» **How to complete this task**
In the listing below, locate the line that contains "You are a computer-use agent. This" and the line that contains "The width and height of the screenshot is (1210, 576).". Restate word for word those two lines and every line between them, and nothing else.
====
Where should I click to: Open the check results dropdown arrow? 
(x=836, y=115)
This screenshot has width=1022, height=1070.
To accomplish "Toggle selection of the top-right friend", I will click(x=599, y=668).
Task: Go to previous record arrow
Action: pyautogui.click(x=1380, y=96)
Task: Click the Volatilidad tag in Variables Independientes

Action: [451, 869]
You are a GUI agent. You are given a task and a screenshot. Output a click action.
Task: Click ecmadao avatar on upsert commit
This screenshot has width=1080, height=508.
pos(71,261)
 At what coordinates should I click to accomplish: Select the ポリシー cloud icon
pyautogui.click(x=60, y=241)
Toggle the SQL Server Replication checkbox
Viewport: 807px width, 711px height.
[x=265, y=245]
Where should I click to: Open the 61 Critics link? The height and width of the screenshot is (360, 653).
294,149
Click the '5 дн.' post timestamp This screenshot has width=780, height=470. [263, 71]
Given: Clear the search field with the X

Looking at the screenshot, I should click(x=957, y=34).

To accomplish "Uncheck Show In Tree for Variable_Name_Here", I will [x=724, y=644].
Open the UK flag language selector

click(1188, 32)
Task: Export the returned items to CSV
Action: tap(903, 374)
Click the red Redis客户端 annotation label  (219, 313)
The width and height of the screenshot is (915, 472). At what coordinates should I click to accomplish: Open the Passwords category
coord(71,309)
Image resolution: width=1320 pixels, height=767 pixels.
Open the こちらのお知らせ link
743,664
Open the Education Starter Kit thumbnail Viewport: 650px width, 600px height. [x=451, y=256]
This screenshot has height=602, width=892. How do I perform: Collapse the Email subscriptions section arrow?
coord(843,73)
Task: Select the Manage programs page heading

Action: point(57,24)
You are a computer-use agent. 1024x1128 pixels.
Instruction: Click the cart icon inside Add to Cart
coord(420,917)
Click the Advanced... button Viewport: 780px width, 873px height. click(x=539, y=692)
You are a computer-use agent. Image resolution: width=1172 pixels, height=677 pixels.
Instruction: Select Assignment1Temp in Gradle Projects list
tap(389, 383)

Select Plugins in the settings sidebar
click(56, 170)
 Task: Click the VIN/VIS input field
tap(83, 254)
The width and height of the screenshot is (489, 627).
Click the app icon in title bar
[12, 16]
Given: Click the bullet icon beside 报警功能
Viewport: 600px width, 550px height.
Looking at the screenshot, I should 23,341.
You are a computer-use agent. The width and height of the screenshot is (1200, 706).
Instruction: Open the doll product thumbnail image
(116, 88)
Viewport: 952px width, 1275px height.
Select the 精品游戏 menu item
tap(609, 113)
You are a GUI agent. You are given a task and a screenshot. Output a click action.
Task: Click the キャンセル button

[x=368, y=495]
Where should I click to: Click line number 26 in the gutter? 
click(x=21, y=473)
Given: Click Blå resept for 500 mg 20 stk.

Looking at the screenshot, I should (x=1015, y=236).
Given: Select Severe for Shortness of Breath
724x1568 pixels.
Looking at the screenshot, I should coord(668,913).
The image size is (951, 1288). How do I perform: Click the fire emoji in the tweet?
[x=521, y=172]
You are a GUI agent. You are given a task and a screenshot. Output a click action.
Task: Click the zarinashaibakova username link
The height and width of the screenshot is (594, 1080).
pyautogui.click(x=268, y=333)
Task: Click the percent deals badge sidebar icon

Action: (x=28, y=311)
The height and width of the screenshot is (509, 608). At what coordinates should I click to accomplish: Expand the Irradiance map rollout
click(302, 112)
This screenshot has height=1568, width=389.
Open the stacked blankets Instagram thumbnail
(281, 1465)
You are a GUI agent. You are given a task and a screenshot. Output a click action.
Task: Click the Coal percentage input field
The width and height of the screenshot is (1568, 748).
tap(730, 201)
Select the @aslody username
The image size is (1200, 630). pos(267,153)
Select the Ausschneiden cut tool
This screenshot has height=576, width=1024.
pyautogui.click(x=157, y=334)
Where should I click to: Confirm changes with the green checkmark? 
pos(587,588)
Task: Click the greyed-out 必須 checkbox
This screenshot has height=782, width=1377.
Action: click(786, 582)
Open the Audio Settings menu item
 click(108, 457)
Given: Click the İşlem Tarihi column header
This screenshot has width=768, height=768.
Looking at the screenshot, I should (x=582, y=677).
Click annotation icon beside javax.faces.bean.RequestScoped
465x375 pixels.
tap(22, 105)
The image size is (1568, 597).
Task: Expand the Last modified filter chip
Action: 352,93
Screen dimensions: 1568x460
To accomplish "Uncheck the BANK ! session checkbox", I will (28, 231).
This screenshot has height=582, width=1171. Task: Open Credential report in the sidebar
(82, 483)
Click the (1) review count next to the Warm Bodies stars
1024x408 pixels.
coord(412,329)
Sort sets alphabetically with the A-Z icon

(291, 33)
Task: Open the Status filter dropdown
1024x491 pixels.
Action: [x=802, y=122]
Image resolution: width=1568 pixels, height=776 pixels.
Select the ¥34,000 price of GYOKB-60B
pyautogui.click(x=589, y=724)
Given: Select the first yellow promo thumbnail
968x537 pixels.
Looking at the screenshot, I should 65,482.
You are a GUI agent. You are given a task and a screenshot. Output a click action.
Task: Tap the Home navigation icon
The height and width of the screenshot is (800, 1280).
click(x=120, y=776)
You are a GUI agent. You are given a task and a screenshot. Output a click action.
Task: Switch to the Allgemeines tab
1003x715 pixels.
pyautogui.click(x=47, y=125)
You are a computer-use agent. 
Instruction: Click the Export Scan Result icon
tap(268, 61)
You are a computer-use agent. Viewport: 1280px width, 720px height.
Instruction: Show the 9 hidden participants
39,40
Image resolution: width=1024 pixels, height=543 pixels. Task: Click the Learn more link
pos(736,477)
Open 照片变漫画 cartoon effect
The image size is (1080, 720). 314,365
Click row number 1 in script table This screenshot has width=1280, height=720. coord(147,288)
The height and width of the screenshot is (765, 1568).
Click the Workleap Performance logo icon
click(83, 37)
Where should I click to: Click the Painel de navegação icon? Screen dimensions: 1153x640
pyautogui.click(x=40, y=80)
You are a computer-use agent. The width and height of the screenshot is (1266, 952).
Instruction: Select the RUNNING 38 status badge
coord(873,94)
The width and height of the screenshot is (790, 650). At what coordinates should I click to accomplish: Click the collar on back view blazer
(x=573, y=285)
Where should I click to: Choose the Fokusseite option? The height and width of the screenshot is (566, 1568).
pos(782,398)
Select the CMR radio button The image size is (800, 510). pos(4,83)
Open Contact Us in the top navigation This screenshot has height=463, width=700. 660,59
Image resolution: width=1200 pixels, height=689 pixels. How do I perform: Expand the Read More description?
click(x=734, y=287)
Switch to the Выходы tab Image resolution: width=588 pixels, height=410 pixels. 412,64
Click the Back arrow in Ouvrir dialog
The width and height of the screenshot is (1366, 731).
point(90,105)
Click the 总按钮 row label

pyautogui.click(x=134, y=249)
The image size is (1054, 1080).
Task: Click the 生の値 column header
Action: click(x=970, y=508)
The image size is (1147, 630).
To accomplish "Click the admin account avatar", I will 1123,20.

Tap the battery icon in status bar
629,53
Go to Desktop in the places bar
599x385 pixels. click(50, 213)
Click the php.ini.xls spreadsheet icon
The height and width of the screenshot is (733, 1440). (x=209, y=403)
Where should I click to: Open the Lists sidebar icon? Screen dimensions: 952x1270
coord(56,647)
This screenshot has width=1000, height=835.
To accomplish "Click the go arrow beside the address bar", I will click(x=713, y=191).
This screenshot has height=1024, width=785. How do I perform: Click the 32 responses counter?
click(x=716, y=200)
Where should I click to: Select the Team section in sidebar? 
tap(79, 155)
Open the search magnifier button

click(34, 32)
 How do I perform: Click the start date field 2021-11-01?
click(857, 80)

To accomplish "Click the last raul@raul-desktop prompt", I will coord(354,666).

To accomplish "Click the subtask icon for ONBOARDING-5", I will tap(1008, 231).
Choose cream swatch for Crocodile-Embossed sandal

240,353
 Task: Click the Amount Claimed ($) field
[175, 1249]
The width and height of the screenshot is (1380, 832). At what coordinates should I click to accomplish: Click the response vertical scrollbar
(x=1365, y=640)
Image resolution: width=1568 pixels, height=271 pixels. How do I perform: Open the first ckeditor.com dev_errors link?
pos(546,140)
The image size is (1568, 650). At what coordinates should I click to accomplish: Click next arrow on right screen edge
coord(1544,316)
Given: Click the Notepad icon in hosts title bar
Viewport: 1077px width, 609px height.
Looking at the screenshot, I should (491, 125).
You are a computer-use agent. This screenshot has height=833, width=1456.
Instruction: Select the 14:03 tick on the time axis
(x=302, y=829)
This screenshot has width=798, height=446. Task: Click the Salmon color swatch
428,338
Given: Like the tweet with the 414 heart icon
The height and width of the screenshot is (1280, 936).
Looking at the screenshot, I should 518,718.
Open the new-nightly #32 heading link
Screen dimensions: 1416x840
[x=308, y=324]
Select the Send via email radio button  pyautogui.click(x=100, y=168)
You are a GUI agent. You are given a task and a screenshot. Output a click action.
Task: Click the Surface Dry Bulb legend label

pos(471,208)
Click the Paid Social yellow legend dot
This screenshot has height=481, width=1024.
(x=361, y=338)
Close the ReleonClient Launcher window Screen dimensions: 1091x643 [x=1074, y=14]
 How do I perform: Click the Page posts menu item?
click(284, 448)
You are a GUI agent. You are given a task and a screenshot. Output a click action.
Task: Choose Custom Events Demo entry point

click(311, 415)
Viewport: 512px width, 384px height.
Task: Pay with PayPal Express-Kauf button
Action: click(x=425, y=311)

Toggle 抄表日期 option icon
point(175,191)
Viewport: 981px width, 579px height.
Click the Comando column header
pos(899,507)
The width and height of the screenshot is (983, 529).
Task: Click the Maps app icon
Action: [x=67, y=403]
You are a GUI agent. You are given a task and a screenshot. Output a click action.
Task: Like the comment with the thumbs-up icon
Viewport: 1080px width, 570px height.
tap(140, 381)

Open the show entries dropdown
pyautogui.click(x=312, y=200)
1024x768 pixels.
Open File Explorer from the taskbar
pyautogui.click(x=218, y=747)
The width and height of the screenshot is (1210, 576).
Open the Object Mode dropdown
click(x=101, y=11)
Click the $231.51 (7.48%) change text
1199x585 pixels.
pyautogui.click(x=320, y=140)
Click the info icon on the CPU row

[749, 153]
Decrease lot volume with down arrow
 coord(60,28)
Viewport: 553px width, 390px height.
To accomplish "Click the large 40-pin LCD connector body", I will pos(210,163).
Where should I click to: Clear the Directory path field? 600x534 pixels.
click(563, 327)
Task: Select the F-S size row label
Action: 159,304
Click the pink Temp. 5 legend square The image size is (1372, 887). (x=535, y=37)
====
» **Written response**
You are a computer-use agent. This screenshot has height=833, width=1456.
Instruction: Select the 14:03 tick on the time axis
(x=302, y=829)
This screenshot has width=798, height=446. Task: Click the Salmon color swatch
428,338
Given: Like the tweet with the 414 heart icon
The height and width of the screenshot is (1280, 936).
Looking at the screenshot, I should 518,718.
Open the new-nightly #32 heading link
Screen dimensions: 1416x840
[x=308, y=324]
Select the Send via email radio button  pyautogui.click(x=100, y=168)
You are a GUI agent. You are given a task and a screenshot. Output a click action.
Task: Click the Surface Dry Bulb legend label

pos(471,208)
Click the Paid Social yellow legend dot
This screenshot has height=481, width=1024.
(x=361, y=338)
Close the ReleonClient Launcher window Screen dimensions: 1091x643 [x=1074, y=14]
 How do I perform: Click the Page posts menu item?
click(284, 448)
You are a GUI agent. You are given a task and a screenshot. Output a click action.
Task: Choose Custom Events Demo entry point

click(311, 415)
Viewport: 512px width, 384px height.
Task: Pay with PayPal Express-Kauf button
Action: click(x=425, y=311)

Toggle 抄表日期 option icon
point(175,191)
Viewport: 981px width, 579px height.
Click the Comando column header
pos(899,507)
The width and height of the screenshot is (983, 529).
Task: Click the Maps app icon
Action: [x=67, y=403]
You are a GUI agent. You are given a task and a screenshot. Output a click action.
Task: Like the comment with the thumbs-up icon
Viewport: 1080px width, 570px height.
tap(140, 381)

Open the show entries dropdown
pyautogui.click(x=312, y=200)
1024x768 pixels.
Open File Explorer from the taskbar
pyautogui.click(x=218, y=747)
The width and height of the screenshot is (1210, 576).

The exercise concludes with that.